Set task: Can you output the stretch of the bug report below from "Wish that was" through "2022 19:54:13 EEST)", word for word?

Extract provided:
+ + + + + + +
FS#75532 - [python-tensorflow-opt-cuda] Package not built with compute capability 5.0 and higher
Attached to Project:
Community Packages
Opened by WhoseTheNerd (WhoseTheNerd) - Sunday, 07 August 2022, 12:02 GMT
Last edited by Sven-Hendrik Haase (Svenstaro) - Monday, 08 August 2022, 17:11 GMT
Opened by WhoseTheNerd (WhoseTheNerd) - Sunday, 07 August 2022, 12:02 GMT
Last edited by Sven-Hendrik Haase (Svenstaro) - Monday, 08 August 2022, 17:11 GMT
|
Details
Description: Running any tensorflow application with Nvidia
graphics card with cuda compute capability 5.0 results in "
./tensorflow/core/kernels/random_op_gpu.h:244]
Non-OK-status:
GpuLaunchKernel(FillPhiloxRandomKernelLaunch<Distribution>,
num_blocks, block_size, 0, d.stream(), key, counter, gen,
data, size, dist) status: INTERNAL: no kernel image is
available for execution on the device". Earlier in the logs
it says that tensorflow wasn't built with compute capability
5.0: "W
tensorflow/core/common_runtime/gpu/gpu_device.cc:1943]
TensorFlow was not built with CUDA kernel binaries
compatible with compute capability 5.0. CUDA kernels will be
jit-compiled from PTX, which could take 30 minutes or
longer." However jit-compilation doesn't occur, cpu usage
graphs see no high utilization and stays low, about 1%.
Additional info: * package version(s) 2.9.1-2 * config and/or log files etc. * link to upstream bug report, if any Steps to reproduce: Run any tensorflow application requiring GPU, like training a neural network, with compute capability 5.0. I'm using GTX 750 Ti |
This task depends upon
Closed by Sven-Hendrik Haase (Svenstaro)
Monday, 08 August 2022, 17:11 GMT
Reason for closing: Won't fix
Additional comments about closing: We won't support officially deprecated architectures. Users should compile their own versions of tensorflow if that is required.
Monday, 08 August 2022, 17:11 GMT
Reason for closing: Won't fix
Additional comments about closing: We won't support officially deprecated architectures. Users should compile their own versions of tensorflow if that is required.
Your GPU seems older than that: https://developer.nvidia.com/cuda-gpus#compute
The set we build with is current non-deprecated set for CUDA. Building with older architectures might be possible but it's deprecated by NVIDIA and so we're keeping to the officially supported architectures. I think your best bet is to compile it yourself and hope it still works if you need to run on that old GPU for some reason.
Wish that was the case...
[whosethenerd@whosethenerd-pc ~/build/svntogit-community/tensorflow/trunk]$ nano PKGBUILD
[whosethenerd@whosethenerd-pc ~/build/svntogit-community/tensorflow/trunk]$ makepkg -si
==> Making package: tensorflow 2.9.1-2 (Sun 07 Aug 2022 19:54:13 EEST)
+ + + + + + +
Dataset:
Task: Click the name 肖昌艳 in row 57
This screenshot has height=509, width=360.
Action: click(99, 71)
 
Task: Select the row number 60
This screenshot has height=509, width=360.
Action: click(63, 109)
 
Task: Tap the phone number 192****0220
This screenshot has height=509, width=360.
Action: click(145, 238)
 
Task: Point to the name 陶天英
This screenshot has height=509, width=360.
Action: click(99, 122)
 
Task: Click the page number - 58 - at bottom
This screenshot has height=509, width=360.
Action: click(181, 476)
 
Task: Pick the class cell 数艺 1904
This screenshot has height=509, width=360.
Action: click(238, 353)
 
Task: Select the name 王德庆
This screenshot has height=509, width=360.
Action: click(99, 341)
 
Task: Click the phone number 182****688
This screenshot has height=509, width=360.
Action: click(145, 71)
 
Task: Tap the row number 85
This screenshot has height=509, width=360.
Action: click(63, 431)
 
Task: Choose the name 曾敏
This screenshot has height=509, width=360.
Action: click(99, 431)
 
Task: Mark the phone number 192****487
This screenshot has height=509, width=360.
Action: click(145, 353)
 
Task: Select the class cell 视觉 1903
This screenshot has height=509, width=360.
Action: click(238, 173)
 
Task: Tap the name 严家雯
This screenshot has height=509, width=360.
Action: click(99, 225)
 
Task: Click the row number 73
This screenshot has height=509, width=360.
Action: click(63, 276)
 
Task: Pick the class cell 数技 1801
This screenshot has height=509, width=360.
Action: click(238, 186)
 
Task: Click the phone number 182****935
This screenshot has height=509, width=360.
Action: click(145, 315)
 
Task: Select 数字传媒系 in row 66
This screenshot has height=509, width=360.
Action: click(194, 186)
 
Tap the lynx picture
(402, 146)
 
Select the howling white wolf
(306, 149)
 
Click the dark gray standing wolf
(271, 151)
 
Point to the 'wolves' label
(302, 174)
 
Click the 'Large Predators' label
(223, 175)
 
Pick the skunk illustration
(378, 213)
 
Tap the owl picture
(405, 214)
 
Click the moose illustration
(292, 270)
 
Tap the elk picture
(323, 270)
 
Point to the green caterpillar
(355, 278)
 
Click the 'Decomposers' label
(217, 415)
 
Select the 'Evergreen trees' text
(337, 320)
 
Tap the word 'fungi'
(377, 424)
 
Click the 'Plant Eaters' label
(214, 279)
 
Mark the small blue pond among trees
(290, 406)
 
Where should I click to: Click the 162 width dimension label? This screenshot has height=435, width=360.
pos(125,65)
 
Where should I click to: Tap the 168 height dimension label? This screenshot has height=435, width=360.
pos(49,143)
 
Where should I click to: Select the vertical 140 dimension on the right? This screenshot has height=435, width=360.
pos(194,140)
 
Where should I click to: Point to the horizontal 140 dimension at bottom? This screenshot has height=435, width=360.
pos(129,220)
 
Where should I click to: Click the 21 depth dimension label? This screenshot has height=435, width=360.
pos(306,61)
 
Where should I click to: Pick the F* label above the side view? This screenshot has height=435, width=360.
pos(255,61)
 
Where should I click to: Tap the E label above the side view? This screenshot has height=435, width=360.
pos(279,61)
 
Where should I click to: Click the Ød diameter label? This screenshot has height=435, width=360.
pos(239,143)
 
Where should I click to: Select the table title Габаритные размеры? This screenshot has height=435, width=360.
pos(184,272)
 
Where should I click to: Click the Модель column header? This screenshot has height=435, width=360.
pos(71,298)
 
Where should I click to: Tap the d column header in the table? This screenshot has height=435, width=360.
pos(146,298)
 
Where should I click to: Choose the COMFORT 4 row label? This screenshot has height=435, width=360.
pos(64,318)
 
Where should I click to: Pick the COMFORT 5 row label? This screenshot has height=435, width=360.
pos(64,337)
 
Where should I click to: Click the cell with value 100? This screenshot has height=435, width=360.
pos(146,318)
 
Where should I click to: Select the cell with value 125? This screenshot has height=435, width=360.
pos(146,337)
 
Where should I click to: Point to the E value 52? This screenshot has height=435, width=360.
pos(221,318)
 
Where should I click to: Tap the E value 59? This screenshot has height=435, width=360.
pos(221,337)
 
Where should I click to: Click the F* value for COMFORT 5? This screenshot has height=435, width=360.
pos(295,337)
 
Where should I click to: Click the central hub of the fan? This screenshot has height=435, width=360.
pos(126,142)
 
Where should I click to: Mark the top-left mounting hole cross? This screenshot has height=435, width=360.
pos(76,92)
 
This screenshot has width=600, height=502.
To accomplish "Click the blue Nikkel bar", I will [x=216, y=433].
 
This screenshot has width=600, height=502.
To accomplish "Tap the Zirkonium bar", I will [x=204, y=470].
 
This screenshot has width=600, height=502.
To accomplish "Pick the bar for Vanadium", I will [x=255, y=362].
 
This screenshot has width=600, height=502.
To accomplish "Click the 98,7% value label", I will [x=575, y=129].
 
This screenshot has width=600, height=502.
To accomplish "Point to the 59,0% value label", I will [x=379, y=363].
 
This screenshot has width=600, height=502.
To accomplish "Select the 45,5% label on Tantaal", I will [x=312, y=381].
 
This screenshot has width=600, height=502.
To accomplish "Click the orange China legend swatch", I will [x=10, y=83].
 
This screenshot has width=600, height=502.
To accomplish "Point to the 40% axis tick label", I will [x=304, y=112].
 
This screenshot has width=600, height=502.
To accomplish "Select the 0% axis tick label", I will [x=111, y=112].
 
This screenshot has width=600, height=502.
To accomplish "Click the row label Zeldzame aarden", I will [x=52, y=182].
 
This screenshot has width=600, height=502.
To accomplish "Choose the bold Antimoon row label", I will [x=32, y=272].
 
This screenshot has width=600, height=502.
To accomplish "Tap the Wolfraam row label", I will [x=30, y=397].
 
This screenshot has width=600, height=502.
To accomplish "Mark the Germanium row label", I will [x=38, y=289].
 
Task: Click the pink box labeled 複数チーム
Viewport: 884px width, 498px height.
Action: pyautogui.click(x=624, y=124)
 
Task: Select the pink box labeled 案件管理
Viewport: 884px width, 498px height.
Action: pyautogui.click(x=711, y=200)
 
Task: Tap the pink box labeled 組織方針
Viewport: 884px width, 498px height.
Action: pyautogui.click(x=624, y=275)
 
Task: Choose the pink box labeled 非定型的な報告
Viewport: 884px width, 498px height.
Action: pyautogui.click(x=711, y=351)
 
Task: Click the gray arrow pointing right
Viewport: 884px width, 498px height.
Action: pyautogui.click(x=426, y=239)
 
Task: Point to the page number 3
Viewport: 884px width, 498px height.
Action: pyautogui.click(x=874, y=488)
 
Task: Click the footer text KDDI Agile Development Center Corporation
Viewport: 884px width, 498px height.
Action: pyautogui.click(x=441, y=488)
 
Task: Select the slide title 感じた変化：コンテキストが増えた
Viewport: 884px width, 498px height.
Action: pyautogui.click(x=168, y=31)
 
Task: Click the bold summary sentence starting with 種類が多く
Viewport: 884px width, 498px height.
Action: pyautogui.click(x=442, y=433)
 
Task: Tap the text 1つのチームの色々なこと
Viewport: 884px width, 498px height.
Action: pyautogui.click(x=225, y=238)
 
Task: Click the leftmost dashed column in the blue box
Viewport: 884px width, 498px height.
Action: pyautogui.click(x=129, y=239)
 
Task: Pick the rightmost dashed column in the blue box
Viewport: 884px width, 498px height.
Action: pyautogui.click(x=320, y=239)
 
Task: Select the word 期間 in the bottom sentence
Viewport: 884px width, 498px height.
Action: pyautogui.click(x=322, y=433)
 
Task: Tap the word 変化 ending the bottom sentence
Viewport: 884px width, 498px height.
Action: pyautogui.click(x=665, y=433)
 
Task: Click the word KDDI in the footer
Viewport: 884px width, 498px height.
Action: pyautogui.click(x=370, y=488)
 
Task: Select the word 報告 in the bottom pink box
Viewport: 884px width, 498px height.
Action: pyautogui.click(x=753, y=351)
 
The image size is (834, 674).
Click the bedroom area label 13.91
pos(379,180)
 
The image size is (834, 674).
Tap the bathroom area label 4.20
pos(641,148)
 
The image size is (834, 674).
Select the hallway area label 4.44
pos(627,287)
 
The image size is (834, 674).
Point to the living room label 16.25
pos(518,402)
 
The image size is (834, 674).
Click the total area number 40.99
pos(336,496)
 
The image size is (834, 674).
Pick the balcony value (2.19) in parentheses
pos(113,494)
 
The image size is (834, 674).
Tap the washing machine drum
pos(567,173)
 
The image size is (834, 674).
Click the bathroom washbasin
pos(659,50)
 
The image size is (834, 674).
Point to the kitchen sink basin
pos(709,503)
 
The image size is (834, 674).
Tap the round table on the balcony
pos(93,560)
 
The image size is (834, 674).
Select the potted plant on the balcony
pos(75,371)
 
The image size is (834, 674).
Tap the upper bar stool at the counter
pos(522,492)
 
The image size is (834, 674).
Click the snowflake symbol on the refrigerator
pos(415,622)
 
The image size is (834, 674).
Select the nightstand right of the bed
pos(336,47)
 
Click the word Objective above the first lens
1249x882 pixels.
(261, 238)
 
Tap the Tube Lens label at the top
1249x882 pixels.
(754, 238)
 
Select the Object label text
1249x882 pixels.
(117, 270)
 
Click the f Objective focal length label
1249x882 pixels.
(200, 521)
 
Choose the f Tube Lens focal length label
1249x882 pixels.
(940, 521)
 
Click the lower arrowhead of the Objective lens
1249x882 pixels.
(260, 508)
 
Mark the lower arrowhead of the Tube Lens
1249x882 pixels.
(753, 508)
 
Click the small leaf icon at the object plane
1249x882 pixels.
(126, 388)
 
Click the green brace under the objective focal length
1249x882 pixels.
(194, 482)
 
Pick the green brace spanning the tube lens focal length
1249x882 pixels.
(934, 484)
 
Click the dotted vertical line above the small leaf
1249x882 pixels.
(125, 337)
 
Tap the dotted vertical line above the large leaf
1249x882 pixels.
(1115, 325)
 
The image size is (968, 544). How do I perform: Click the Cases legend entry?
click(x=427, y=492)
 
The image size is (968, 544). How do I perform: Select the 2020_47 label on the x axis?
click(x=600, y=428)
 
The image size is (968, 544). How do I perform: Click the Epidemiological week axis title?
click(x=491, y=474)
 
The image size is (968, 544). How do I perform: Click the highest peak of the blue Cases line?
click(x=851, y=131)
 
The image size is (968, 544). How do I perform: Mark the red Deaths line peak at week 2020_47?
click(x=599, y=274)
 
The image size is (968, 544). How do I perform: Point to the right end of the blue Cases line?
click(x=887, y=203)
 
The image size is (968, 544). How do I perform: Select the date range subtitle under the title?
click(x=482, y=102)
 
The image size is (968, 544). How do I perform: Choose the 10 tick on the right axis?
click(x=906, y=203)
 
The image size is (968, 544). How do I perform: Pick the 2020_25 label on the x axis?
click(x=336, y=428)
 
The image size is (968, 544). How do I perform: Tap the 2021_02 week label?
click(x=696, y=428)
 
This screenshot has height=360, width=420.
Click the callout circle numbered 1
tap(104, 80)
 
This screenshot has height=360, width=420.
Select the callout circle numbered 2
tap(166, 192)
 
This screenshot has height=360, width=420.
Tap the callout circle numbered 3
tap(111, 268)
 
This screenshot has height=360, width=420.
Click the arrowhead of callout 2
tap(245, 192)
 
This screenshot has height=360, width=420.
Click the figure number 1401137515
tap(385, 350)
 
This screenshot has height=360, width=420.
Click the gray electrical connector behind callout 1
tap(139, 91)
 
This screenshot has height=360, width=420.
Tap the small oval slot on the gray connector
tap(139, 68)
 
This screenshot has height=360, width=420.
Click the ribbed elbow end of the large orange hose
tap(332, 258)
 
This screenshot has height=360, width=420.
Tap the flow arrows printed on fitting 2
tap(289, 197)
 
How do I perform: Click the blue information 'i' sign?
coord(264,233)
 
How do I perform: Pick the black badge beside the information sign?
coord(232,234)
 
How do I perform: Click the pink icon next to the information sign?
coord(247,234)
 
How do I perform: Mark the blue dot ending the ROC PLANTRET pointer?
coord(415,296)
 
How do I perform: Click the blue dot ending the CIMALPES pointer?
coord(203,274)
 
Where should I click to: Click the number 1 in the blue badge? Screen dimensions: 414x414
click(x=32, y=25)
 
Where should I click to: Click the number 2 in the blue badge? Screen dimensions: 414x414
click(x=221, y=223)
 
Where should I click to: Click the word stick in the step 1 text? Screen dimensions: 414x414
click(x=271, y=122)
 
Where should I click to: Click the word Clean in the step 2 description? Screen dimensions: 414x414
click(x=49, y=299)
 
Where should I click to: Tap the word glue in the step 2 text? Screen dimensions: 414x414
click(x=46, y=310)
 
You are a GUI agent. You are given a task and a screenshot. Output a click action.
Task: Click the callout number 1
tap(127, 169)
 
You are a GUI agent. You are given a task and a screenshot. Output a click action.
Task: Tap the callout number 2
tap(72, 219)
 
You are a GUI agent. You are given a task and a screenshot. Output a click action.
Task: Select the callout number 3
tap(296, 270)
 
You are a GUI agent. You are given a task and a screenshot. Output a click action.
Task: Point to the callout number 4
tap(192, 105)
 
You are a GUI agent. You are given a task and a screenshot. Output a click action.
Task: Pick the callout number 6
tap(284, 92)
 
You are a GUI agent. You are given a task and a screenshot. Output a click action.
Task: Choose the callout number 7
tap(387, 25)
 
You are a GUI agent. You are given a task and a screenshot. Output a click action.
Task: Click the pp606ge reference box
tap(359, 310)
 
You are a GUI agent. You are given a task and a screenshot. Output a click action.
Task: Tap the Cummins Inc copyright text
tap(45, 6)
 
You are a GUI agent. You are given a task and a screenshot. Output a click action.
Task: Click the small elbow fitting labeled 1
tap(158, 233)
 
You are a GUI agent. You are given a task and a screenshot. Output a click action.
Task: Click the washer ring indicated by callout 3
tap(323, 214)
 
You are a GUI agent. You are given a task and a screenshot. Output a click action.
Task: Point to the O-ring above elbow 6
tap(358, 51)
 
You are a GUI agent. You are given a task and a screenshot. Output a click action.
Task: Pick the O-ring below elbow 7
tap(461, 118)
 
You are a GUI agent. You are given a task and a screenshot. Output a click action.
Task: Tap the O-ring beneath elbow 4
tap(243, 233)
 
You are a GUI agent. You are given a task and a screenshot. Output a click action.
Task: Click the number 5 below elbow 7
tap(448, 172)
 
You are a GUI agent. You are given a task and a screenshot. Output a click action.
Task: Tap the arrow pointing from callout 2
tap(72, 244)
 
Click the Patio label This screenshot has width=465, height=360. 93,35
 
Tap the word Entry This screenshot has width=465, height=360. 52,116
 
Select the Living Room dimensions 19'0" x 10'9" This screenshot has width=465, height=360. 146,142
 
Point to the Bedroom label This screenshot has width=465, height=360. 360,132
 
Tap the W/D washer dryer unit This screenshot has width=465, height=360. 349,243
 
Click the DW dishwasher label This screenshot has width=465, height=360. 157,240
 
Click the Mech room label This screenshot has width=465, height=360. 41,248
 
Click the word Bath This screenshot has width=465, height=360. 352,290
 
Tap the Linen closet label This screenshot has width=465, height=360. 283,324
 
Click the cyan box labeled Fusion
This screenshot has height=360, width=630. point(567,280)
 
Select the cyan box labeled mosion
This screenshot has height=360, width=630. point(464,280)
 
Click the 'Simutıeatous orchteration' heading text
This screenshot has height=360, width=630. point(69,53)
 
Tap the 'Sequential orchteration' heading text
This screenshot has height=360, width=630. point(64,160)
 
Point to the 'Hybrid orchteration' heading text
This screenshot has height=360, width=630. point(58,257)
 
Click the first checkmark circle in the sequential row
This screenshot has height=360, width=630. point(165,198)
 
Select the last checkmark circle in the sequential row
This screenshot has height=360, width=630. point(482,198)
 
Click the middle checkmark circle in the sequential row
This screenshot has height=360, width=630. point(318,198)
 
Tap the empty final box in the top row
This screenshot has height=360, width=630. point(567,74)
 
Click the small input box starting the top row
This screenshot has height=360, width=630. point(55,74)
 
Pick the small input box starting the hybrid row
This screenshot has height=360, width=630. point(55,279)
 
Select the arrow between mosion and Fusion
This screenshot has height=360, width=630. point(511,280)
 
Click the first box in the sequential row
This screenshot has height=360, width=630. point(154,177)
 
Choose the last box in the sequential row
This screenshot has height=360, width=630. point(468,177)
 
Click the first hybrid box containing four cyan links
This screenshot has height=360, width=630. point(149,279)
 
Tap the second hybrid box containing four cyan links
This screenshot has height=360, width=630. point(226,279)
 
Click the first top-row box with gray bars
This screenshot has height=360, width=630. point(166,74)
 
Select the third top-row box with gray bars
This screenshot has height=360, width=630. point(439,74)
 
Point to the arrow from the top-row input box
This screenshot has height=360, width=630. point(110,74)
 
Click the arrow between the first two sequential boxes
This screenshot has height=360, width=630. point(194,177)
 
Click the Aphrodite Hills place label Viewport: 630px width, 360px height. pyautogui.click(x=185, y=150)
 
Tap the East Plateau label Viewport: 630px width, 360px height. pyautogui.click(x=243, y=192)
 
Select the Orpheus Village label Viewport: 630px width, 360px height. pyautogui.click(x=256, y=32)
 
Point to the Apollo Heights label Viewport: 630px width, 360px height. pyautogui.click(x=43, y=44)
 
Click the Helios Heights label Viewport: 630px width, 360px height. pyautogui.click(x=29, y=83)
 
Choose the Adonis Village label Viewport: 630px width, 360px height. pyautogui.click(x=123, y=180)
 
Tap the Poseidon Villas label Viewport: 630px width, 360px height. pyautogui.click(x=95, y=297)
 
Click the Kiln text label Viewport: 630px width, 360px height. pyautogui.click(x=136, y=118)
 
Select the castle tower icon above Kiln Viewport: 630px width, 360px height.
+ + + + + + +
Correct output:
Wish that was the case...
[whosethenerd@whosethenerd-pc ~/build/svntogit-community/tensorflow/trunk]$ nano PKGBUILD
[whosethenerd@whosethenerd-pc ~/build/svntogit-community/tensorflow/trunk]$ makepkg -si
==> Making package: tensorflow 2.9.1-2 (Sun 07 Aug 2022 19:54:13 EEST)